Since then, Chobani has opened a small Chobani Café inside a Target store in the Tribeca neighborhood of Manhattan and in a Walmart in Texas.
“We treat the cafes as a test-and-learn proposition, for marketing, and they’re highly experiential,” Chobani Chief Marketing Officer Peter McGuinness told CPGmatters. “They are inspiration and incubation and innovation centers where we use our plain yogurt as personal canvas and make a lot of creations and focus people’s minds and imaginations on all the different ways that they can consume yogurt.”
Those include putting Chobani in baked goods, soups, salad dressings, and rice pudding. Some of the Chobani Café creations, McGuinness said, ended up serving as inspirations for Flips, the new Chobani line which keeps yogurt and mix-ins separate until the consumer “flips” the lid of the yogurt container and combines them for a fresh kind of taste and texture sensation than completely pre-packaged yogurt with add-ins.
Flips are growing at 50 percent a year, McGuinness said, and Chobani introduced thee new SKUs in July.
“Consumers come in and love what we’re doing in the cafes,” McGuinness said. “That’s’ why they’re some of the most Instagramed restaurants in the country.”
As Grace said, “Chobani can more broadly define their brand and brand experience and move away from functional product comparisons. Chobani stands apart in terms of their philosophy, and they need even more than advertising to accomplish those perceptions.”
For such reasons, Harris said, “pop-up” stores for brands have become “the real estate version of ‘for a limited time only.’” But, he cautioned, brands can be expected to explore this new territory judiciously, because there are risks.
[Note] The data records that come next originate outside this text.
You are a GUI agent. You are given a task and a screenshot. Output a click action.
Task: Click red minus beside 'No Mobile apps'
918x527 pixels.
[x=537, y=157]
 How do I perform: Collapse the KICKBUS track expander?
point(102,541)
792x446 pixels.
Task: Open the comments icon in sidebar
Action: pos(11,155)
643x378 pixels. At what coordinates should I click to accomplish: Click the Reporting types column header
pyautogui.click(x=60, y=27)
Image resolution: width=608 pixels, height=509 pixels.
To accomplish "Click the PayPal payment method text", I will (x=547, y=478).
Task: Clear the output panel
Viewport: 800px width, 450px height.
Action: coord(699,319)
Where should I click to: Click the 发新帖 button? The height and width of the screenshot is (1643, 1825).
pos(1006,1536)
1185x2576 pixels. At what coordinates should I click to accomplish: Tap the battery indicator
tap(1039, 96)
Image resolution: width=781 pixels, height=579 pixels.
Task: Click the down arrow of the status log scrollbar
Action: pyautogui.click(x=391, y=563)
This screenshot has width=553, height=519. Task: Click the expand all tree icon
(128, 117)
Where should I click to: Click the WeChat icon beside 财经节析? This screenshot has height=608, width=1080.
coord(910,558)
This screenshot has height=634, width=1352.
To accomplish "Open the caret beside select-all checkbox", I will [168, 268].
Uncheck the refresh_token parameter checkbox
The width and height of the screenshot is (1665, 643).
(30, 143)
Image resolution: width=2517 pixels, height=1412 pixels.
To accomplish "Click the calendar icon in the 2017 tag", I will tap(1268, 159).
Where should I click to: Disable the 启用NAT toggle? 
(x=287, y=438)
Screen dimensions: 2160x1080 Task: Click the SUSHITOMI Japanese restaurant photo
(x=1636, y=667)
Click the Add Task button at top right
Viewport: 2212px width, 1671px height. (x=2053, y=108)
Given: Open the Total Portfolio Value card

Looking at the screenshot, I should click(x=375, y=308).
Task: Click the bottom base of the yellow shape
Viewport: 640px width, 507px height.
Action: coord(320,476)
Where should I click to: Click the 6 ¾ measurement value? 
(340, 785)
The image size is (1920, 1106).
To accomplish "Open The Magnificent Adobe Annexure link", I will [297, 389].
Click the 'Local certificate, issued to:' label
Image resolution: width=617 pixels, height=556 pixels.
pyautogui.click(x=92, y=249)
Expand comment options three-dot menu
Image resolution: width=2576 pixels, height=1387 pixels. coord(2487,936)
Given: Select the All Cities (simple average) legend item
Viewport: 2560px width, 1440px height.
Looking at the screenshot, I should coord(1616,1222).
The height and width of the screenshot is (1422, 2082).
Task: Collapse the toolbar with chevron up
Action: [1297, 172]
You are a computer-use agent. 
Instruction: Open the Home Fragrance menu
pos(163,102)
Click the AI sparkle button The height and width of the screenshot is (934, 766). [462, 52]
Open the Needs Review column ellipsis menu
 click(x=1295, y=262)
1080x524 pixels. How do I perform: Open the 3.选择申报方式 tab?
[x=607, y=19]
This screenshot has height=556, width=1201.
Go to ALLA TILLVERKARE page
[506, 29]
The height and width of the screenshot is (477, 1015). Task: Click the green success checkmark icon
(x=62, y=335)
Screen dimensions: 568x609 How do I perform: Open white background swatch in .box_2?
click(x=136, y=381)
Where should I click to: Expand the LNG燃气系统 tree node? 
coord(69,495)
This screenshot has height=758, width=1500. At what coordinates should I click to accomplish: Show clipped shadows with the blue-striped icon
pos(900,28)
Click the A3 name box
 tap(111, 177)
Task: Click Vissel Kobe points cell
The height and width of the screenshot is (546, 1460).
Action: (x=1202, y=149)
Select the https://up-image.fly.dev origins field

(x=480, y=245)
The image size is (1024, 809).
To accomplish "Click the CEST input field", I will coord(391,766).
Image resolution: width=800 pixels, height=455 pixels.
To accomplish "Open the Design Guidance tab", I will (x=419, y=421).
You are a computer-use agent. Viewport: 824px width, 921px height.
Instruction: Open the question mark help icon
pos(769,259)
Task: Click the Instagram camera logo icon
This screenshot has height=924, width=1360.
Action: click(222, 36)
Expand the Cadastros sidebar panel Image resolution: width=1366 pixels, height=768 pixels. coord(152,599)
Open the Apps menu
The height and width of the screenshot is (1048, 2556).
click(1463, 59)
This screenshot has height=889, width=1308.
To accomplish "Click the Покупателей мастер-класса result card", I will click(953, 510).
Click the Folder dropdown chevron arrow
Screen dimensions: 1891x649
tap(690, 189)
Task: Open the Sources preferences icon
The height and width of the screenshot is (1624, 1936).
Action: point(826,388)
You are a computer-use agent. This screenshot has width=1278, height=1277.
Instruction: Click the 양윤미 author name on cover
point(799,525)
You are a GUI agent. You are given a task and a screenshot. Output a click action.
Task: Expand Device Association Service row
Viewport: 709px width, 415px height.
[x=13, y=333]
For one thing, CPG brands aren’t likely to come to count on pop-up stores to move any kind of significant product volume, but rather to serve as product and brand theater as long as they’ve got the right “performers.”
“It’s a balancing act,” Harris said. “It could quickly become a bridge too far: It could become a store that you shouldn’t be in or a location you shouldn’t be in, or the people you’re hiring aren’t up to the quality you need to make that right consumer experience.
“So more brands will be trying poking, prodding and extending, and a few will figure out this is a business they want to be in and will go past Version 1.0 experiments,” he said. “Others will casually get into it and realize before long they are into a business they don’t want to get into. Still others will simply get out, not as successful as they’d hoped.”